Difference between "52" and 52?
Guys perl is not as easy i thought its so confusing thing.I just moved to operators and I wrote some codes but I am unable to figure it out how the compiler treating them.
$in = "42" ;
$out = "56"+32+"good";
print $out,;
The output for above code is 88 and where does the good gone? and Now lets see the other one.
$in ="42";
$out="good52"+32;
print $out ;
and for these the output is 32开发者_如何学Python. The question is where does the good gone that we just stored in $out and the value 52 between the " "why the compiler just printing the value as 32 but not that remaining text.And the other question is
$in=52;
$in="52";
both doing the same work "52" not working as a text . becuase when we add "52"+32 it gives as 84. what is happening and
$in = "hello";
$in = hello;
both do the same work ? or do they differ but if i print then give the same output.Its just eating up my brain.Its so confusing becuase when "52" or 52 and "hello" or hello doing the same job why did they introduce " ".I just need the explaination why its happening for above codes.
In Perl, +
is a numeric operator. It tries to interpret its two operands as numbers. 51
is the number 51. "51"
is a string containing two digits, and the +
operator tries to convert the string to a number, which is 51, and uses it in the calculation. "hello"
is a string containing five letters, and when the +
operator tries to interpret that as a number, it equates to 0 (zero).
Your first example is thus:
$out = "56"+32+"good";
which is evaluates just like:
$out = 56 + 32 + 0;
Your print
then converts that to a string on output, and yields 88.
In perl, the +
operator will treat its arguments as numbers, and try to convert anything that is not a number to a number. The .
(dot) operator is used to join strings: it will try to convert its operands to strings if they aren't already strings.
If you put:
use strict;
use warnings;
At the top of your script, you would get warnings such as:
Argument "good" isn't numeric in addition (+) at ...
Argument "good52" isn't numeric in addition (+) at ...
Perl automatically reassigns a string value to numeric, if possible. So "42" + 10 actually becomes 52. But it cannot do that with a proper string value, such as "good".
In perl, a string in a numerical context (like when you use a +
operator) is converted to a number.
In perl, you can concatenate string using the .
(dot) operator, not +
.
If you use +
, perl will try and interpret all of the operands as numbers. This works well for strings that are number representations, otherwise you get 0. This explains what you see.
$in=52;
$in="52";
both doing the same work "52" not working as a text . becuase when we add "52"+32 it gives as 84.

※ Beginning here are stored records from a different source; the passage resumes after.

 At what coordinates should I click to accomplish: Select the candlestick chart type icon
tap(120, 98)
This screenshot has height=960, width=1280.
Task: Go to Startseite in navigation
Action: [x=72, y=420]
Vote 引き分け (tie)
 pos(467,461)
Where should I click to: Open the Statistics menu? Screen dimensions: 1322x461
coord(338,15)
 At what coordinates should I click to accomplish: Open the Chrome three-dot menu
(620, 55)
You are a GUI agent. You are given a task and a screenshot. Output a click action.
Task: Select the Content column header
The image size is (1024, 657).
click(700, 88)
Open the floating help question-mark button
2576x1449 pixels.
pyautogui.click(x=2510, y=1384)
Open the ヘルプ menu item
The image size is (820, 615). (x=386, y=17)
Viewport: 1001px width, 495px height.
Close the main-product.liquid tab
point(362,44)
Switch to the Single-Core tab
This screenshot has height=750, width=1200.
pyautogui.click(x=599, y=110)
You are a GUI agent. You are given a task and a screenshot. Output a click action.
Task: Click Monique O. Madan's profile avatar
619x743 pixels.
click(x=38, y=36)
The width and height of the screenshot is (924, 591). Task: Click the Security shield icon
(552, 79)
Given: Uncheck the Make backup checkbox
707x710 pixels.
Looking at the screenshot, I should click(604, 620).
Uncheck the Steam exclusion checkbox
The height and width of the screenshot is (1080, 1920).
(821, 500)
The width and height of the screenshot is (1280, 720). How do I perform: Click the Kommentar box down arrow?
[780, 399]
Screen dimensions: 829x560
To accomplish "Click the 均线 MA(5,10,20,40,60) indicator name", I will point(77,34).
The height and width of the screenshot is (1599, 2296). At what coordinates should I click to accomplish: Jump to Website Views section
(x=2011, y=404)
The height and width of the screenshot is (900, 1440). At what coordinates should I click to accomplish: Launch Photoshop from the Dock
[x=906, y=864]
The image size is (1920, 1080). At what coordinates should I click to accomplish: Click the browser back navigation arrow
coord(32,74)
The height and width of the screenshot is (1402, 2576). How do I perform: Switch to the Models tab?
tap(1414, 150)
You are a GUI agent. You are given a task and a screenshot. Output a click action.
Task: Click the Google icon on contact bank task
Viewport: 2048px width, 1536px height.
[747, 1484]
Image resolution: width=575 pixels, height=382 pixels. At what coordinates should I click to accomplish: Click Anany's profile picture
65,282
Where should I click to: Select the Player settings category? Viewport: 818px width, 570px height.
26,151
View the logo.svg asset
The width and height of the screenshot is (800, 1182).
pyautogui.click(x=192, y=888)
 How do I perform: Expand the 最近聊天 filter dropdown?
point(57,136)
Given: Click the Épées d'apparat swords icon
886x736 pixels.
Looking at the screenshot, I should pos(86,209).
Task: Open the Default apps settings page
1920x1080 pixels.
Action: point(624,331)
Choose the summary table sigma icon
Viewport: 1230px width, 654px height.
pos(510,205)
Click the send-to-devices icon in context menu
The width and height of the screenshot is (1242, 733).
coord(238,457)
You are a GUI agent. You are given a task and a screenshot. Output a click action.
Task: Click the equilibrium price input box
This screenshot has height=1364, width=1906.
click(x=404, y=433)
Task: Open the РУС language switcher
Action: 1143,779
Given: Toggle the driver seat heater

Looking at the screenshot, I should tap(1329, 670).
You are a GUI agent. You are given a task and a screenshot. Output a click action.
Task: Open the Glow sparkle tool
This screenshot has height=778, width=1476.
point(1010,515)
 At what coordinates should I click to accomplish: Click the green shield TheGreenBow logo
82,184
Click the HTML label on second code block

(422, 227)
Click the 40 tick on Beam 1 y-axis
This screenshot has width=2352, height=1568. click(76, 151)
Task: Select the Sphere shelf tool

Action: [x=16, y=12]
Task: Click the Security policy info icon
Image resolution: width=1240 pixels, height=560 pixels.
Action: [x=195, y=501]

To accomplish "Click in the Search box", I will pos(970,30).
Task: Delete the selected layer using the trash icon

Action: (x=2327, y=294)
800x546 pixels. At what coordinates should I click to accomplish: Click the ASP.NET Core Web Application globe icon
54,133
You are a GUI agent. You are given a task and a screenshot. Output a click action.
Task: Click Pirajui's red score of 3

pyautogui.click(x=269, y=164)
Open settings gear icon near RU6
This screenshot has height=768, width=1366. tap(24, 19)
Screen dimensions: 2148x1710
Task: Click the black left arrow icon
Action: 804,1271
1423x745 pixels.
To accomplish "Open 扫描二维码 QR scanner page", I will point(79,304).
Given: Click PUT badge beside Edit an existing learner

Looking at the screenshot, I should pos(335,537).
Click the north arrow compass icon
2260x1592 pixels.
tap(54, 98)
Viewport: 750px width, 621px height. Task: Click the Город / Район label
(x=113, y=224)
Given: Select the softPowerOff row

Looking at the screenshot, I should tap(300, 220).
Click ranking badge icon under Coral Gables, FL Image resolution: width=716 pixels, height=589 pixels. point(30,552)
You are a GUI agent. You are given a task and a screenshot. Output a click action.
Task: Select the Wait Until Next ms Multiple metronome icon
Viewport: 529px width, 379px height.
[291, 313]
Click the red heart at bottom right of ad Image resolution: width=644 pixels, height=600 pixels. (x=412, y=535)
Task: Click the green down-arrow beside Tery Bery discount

The problem here is not with the variable definition. One is a string and the other a number. But when you use the string in a numerical expression (+
), then it will converted to number.
About your second question:
$in = "hello"
defines a string, as you expect;$in = hello;
will just copy the symbol hello (however it is defined) on to your variable. This is actually not "strict" perl and if you setuse strict;
in your file, perl will complain about it.
First off, give this a read.
Your problem is that the +
is a mathematical addition, which doesn't work on strings. If you use that, Perl will assume that you're working with numbers and therefore discard anything that isn't.
To concatenate strings, use .
:
$str = "blah " . "blah " . "blah";
As far as the difference between "52"
and 52
goes, there isn't one. Since nothing (commands, comments, etc.) in Perl can start with numbers, the compiler doesn't need the quotes to know what to do.